How to Take Out the Trash: Weeding Out Bad Data & Keeping It Out


A good way to prevent data contamination is to set up a categorical, tiered system to aid in tracking data through the complete process and to an eventual end goal, with constant and consistent monitoring to make sure the data stays on track and setting outcomes to be measured in intervals.

These interval periods are further divided into three groupings: macro, micro, and sub-micro levels. If diagrammed, the appearance of this system resembles that of a tree: the macro level makes up the “trunk,” acting as the main portion to which all the “branches” (micro levels) are connected, with even smaller twigs (sub-micro levels) extending out from the branches. Also, much like a tree, the system may not only grow but also flourish and become beautiful, similar in look to a Mandelbrot set– if one can wax poetic about it.

Tracking data at the “trunk” macro level requires keeping the level tight and focused on a single subject. Adding too much information and too many outcomes at the macro level will make the micro and sub-micro levels virtually useless for analysis and could spread the information too thin, with infinitely complicated periphery that bares increasingly and more detailed ouroborian aspects. An example of an all-embracing macro level “trunk” is a social media campaign. Keeping the macro level tapered will allow for an easy gateway to interpret important baseline information to see if anything is amiss.

Beyond the macro level lays the “branches” micro level, which consists of segmented data from the macro level. Continuing with the example of a social media campaign macro level, it may be divided into micro levels based on the website or app used: Facebook, WhatsApp, Twitter, Instagram, Google+, YouTube, Snapchat, etc. The micro levels of a macro level may be whatever you wish them to be, provided they can effectively organize the more specific data and lend themselves to ease of access from the macro level to investigate anomalies (or allow in-depth investigation of anomalies on the macro level).

Beneath the micro levels lie the “twig” sub-micro levels, which are additionally specific; the sub-micro levels of the micro level of a social media platform could be distinctive, identifiable individual campaigns or pieces of media. Dividing the data even further allows for even easier access and more streamlined approaches, enabling those on the marketing and sales team to have an equal footing with those on the data analytics side and allowing both sides to combat any enigmas in the data.

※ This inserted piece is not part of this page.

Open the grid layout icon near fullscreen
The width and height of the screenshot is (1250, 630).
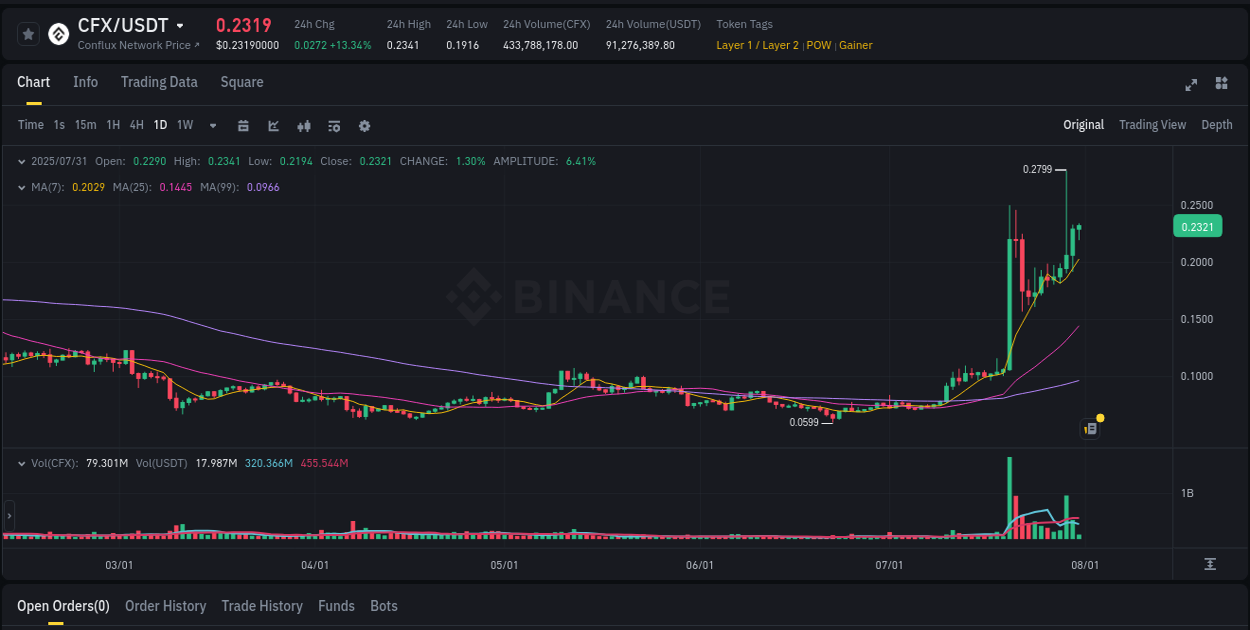click(x=1222, y=85)
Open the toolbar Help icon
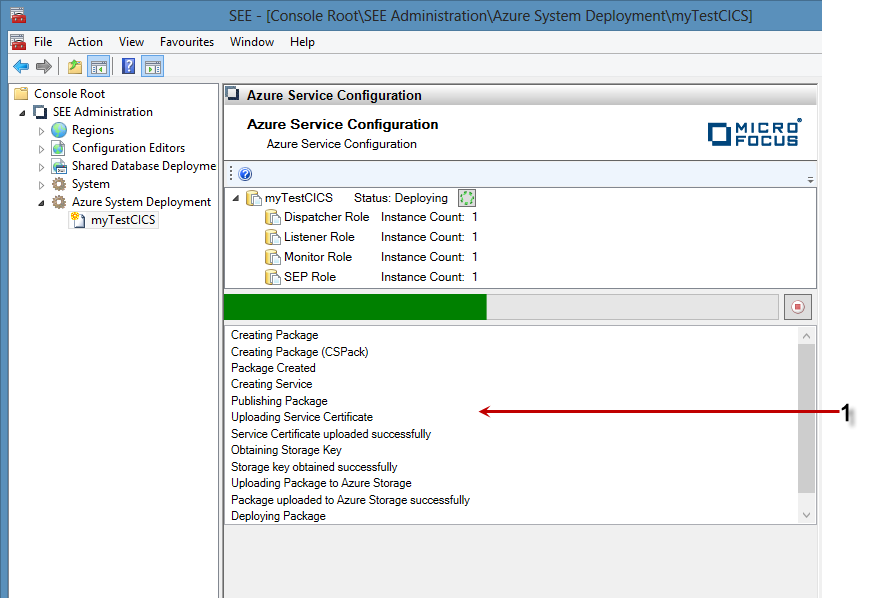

Using this type of a data integrity system to easily access the data sets allows the user to prevent or combat “garbage” from leaking in, and thereby mitigates it spilling out, where it can cause damage, saving users many headaches down the line.

Analyzing the Audience

Another helpful dissection may be the segmentation of the audience to better analyze response data from the client side. For example, an age range macro level could be divided into micro levels based on specific numerical ranges or psychographic segmentations such as shared personality traits, consumer beliefs, lifestyles or young adult (18-24 males or 25-34 females, etc.) and so on. Such data will be valuable to establish separate reports on distinct target audiences, allowing the user to dive into them to brainstorm or to work on a problem, solution or opportunity while knowing where all the information is and where to look to find it, much like the tiered levels of the corporate-side system.

Note that while this system in both instances should be able to allow more efficient data access and detection of anomalies, the system is still not perfect and may still require combing through a varying amount of information if incongruities or unpredictable events appear in the harvested data. Again, the most foolproof way to keep bad data from seeping into results is maintaining the initial commitment to data integrity and entry. Honesty and scrupulousness are still the best policy after all – and so is focus and being careful.

One last thing: Be wary of accidentally overanalyzing the data in the process (“paralysis by analysis”) Even if you think you may be able to get to the root of the problem if you look long enough, you may get overwhelmed and lose yourself in trying to process all the information at once. If you feel like you’re becoming swamped with facts and figures, remember to take a step back, breathe and relax.

You’ve now got a manageable system to work with at your fingertips.